▸ **AIM OF THE TASK**:
Taking the line with "Task: Go to next product with right arrow" as the first, copy every line through the end of the records below exactly. Do not include pictures.

☆ ☆ ☆ ☆

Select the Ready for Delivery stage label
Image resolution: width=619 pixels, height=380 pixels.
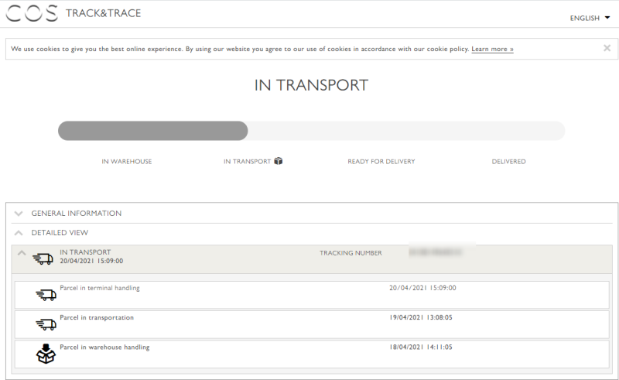pos(381,162)
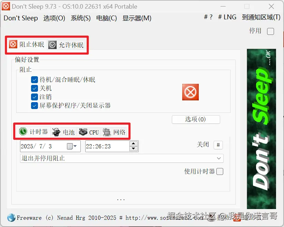Viewport: 284px width, 227px height.
Task: Open the 电池 battery tab
Action: click(63, 132)
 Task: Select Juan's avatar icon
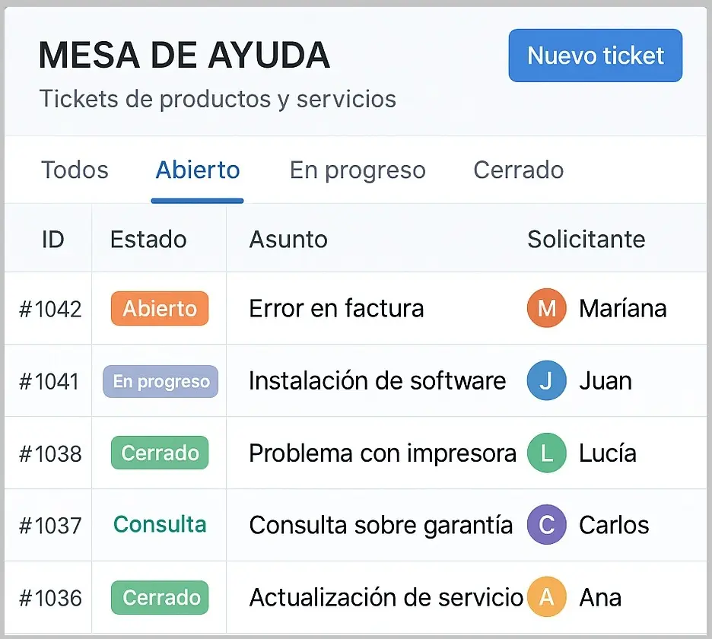546,381
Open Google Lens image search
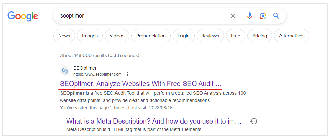Viewport: 330px width, 138px height. (x=263, y=16)
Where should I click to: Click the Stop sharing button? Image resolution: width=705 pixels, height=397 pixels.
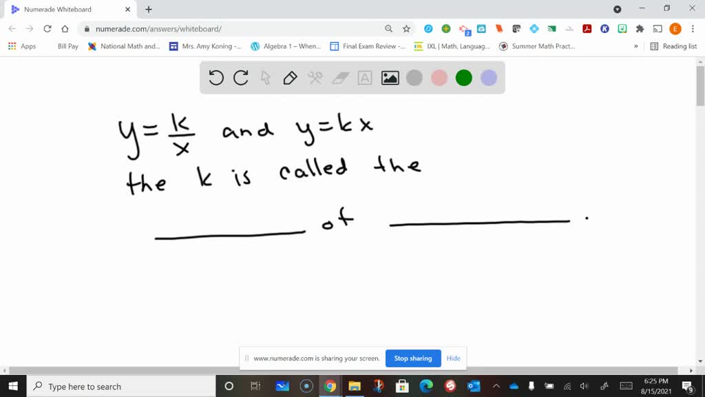[x=413, y=358]
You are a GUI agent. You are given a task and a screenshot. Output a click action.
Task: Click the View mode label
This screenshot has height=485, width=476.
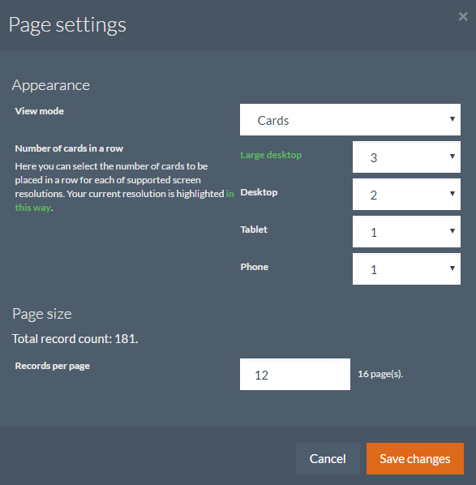click(39, 111)
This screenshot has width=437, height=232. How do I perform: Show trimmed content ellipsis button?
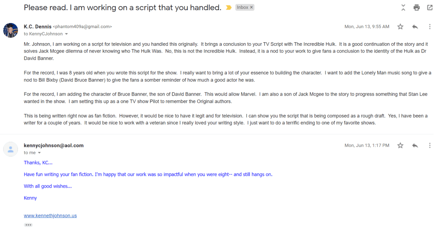click(28, 225)
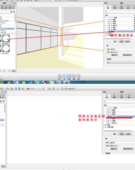Screen dimensions: 135x170
Task: Click the blue refresh icon in the lower toolbar
Action: click(x=16, y=89)
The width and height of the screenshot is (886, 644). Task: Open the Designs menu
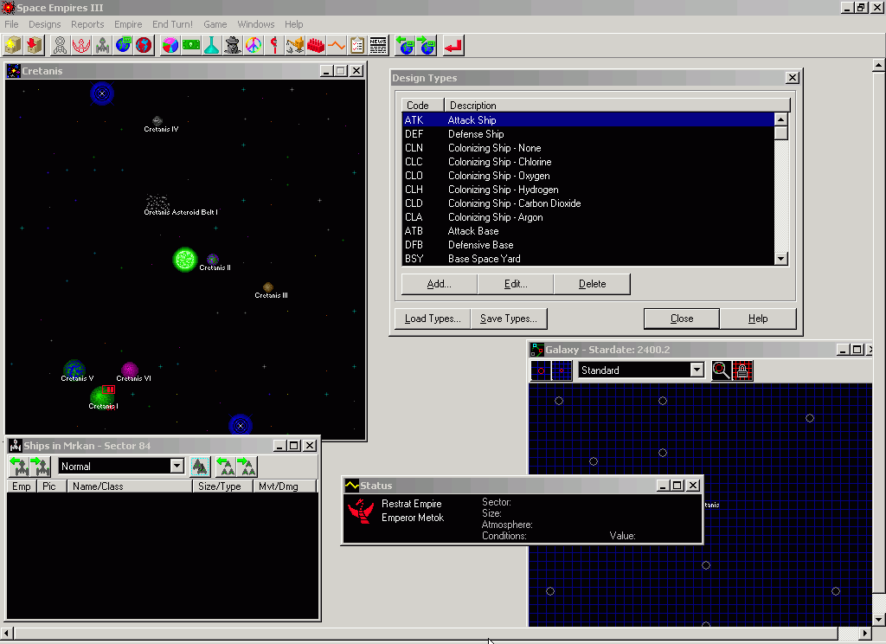pos(45,24)
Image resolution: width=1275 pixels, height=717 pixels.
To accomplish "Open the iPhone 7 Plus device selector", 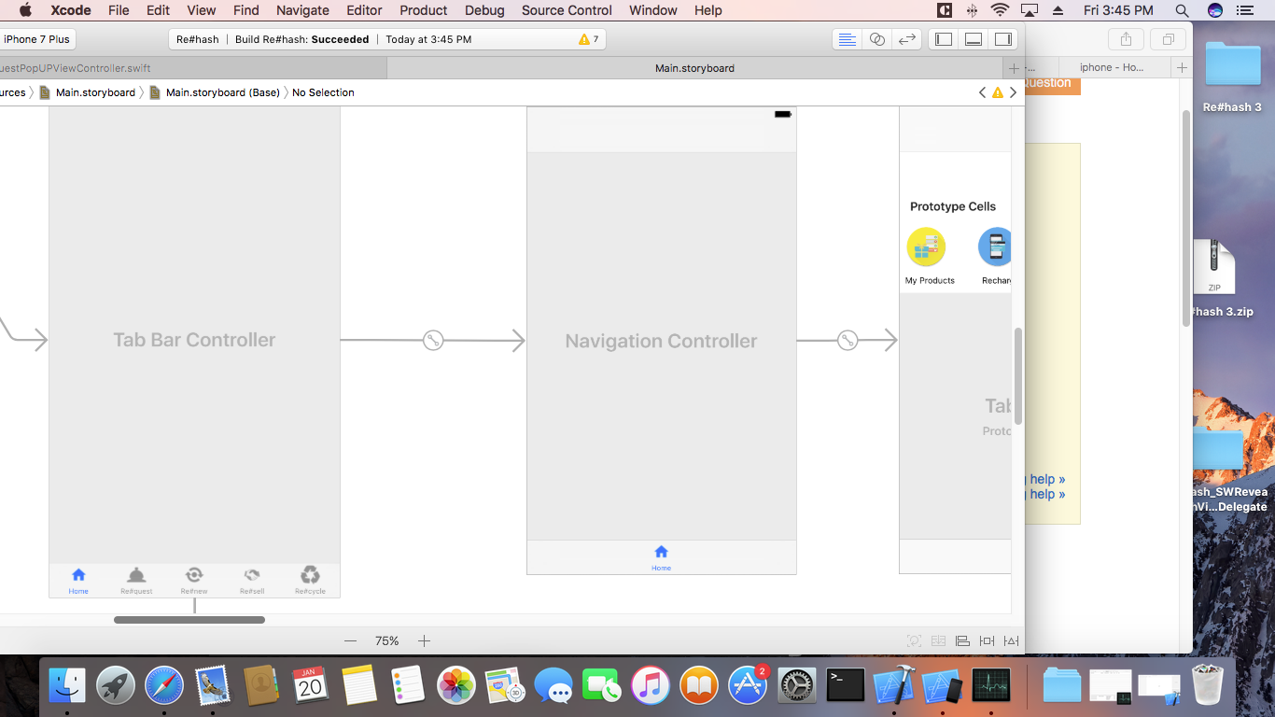I will click(x=36, y=39).
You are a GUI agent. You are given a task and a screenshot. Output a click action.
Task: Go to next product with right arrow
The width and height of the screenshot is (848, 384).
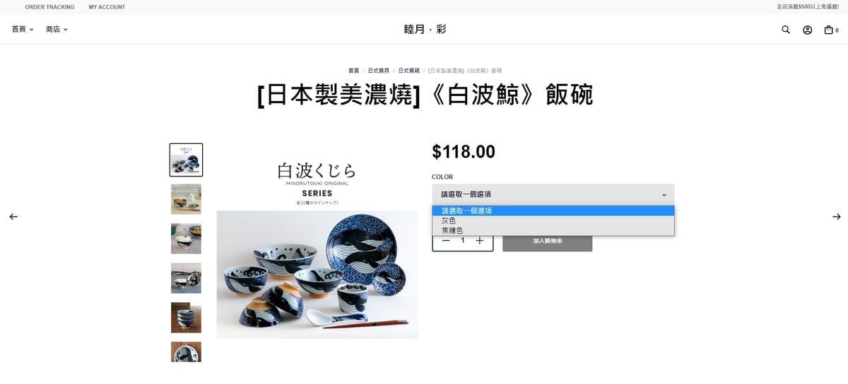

☆ ☆ ☆ ☆

▸ **ANSWER SPACE**:
Task: Go to next product with right arrow
The width and height of the screenshot is (848, 384).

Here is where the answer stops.